── RECORDS SHOWN
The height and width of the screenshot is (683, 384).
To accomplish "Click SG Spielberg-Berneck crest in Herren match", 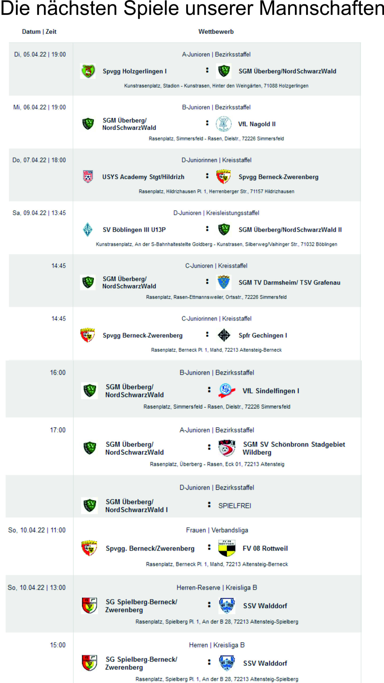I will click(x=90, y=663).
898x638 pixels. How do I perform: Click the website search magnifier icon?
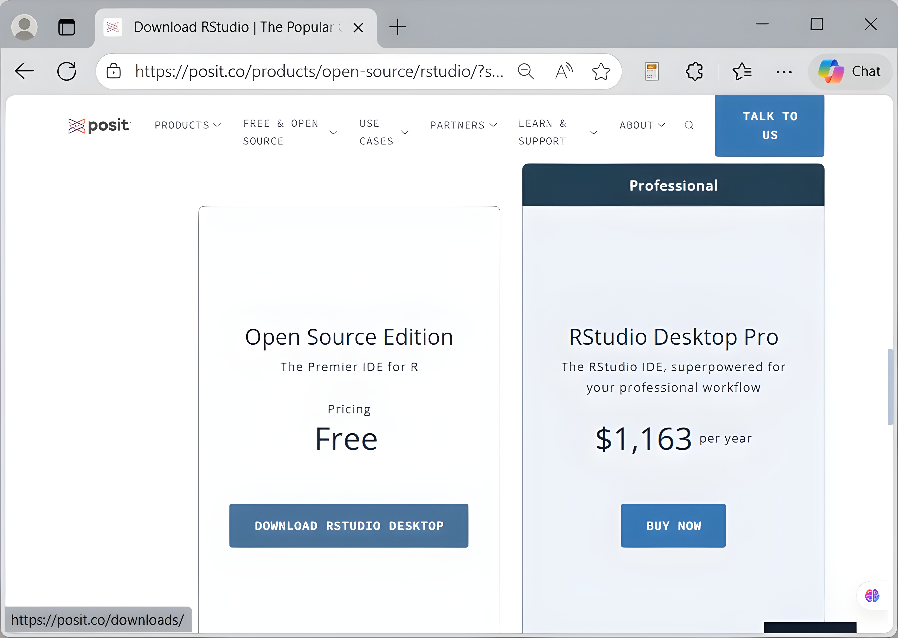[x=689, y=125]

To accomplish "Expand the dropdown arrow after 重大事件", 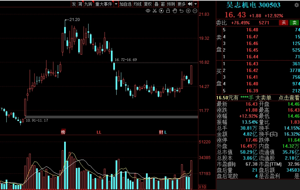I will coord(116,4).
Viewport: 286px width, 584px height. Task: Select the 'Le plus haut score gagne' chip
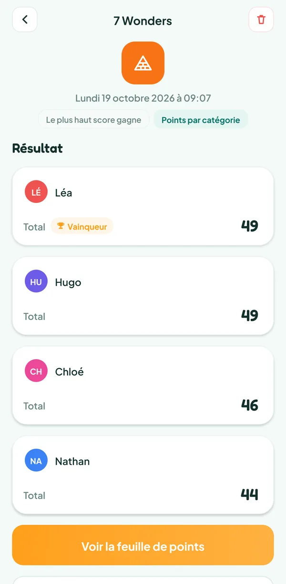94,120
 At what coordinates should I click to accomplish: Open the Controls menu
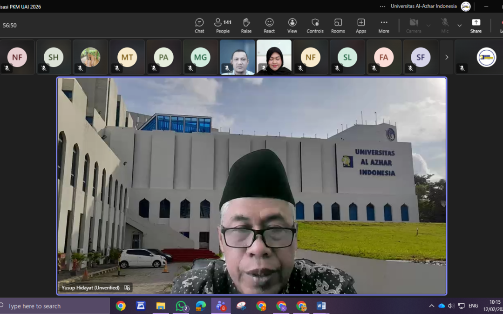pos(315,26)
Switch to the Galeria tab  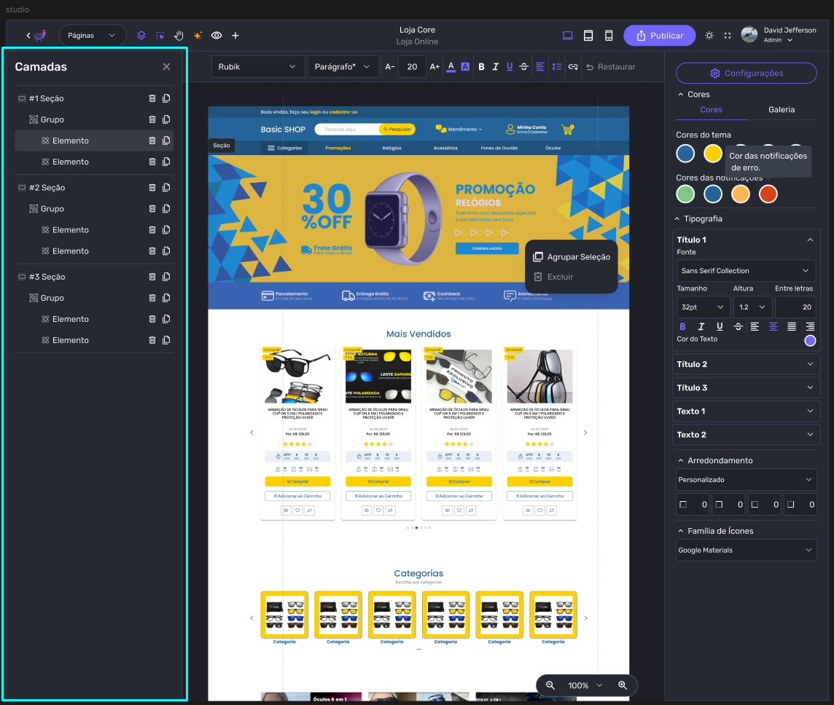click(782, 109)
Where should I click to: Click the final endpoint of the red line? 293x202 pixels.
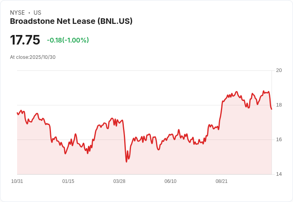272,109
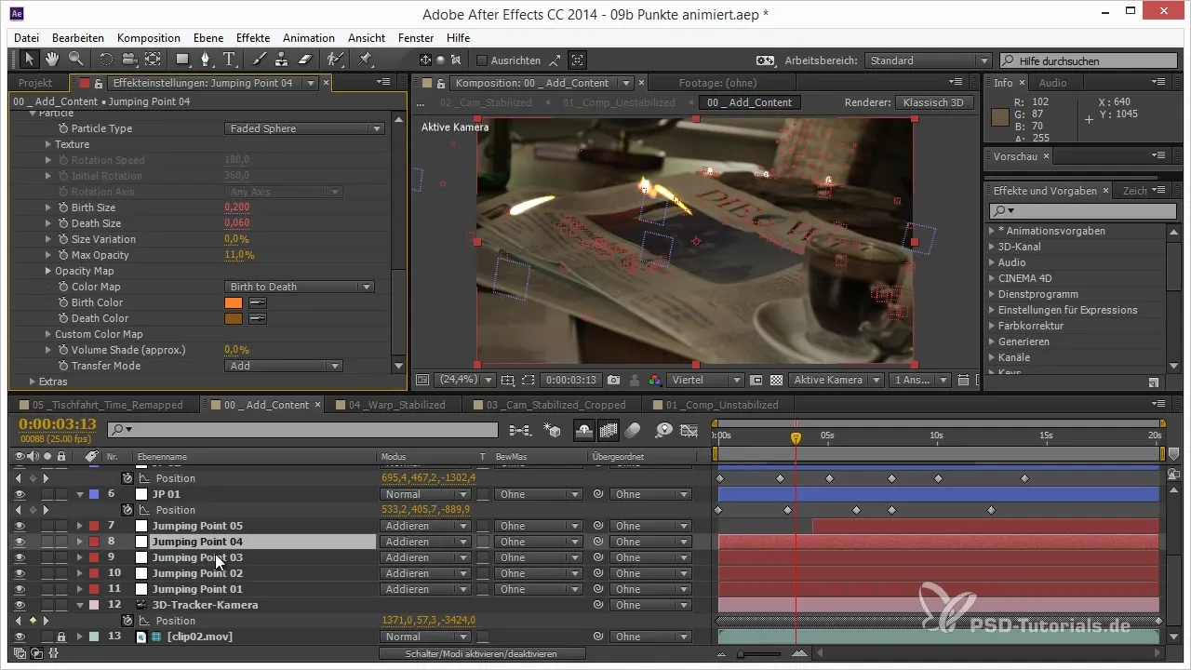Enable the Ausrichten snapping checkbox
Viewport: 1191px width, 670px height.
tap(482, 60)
────
AIM OF THE EXERCISE:
Could you repeat the lines word for word, starting with the one that contains "Where should I" and continuing through the final line, leaving the pictures out?

ANSWER FOR THE TASK:
Where should I click to: Click the final endpoint of the red line? 293x202 pixels.
272,109
Enable the Ausrichten snapping checkbox
Viewport: 1191px width, 670px height.
tap(482, 60)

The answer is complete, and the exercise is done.